Government's plan to raise an extra K5 billion from non-tax revenue in the form of fees and charges on land and fees and fines in the Immigration and Forestry departments, may see a reduction in 2016. While increasing revenue collections from land consideration fees is tenable given the increase in the demand for land, the increase in the general cost of living due to rising inflation may reduce the demand for land and hence the amount of revenue collected. In addition, the recent reversal of the increase in fines and fees for traffic offences and services could make reaching this target even tougher.
The challenges with raising revenue in Zambia are centred on the narrow tax base, weak revenue administration capability, weak enforcement and low tax morale. Efforts have been made to tackle these weaknesses but more can be done. To widen the tax base, tax incentives need further streamlining, as significant amounts of money are being foregone from these incentives. A report by the Ministry of Finance indicates that almost K967 million and K10.4 million was lost through forgone import duties and incomes taxes respectively, between 2006 and 2012. Maintaining disproportionate incentives may deter tax morale and encourage tax evasion in smaller entities.
The capabilities of the tax authority to improve compliance and morale have a lot to do with information sharing and accountability. Government should intensify tax payer education to ensure that tax payers are aware of their role and the benefits of paying tax. While Internet solutions like Tax-online are welcome, mobile tax services should be introduced, since they have a wider catchment and more useful in ensuring successful resource mobilisation. To improve non-tax revenues, direct deposit initiatives should be rolled out to all government departments and ministries in charge of non-tax revenue collection.

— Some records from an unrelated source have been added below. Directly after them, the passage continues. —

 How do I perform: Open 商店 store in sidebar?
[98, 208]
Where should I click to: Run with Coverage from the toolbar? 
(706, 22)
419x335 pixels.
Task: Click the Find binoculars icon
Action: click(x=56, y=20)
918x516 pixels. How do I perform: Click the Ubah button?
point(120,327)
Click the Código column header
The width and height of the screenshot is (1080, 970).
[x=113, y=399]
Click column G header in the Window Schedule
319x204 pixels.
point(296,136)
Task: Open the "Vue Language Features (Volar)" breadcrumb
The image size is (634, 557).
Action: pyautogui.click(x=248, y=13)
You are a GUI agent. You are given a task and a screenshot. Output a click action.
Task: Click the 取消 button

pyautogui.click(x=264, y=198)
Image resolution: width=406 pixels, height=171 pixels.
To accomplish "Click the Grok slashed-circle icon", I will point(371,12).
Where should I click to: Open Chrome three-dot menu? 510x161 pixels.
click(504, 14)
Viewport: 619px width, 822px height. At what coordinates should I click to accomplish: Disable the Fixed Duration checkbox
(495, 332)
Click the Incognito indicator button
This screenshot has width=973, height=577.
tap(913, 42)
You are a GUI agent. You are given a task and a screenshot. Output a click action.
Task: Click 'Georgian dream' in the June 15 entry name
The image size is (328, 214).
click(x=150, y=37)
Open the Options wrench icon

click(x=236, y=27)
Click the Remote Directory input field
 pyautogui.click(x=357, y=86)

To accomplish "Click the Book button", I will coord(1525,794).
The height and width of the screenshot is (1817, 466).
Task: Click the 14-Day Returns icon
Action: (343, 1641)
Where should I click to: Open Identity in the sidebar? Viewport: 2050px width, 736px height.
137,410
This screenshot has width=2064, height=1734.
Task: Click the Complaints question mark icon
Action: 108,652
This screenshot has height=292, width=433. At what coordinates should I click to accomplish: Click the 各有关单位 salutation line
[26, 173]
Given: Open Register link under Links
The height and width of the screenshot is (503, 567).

Taxing the informal sector has continuously been elusive and it is surprising that a decision to revoke presumptive taxes and renounce the increase effected in January 2015 was made at a time when Government is trying to enhance domestic revenues. Government will therefore miss an opportunity to widen the tax base and therefore increase revenue collections.
With such a high target on revenue collection in 2016 given the prevailing economic conditions, it will be important to safe guard all proposed revenue measures from any form of erosion.
The authors are researchers at the Zambia Institute for Policy Analysis and Research (ZIPAR).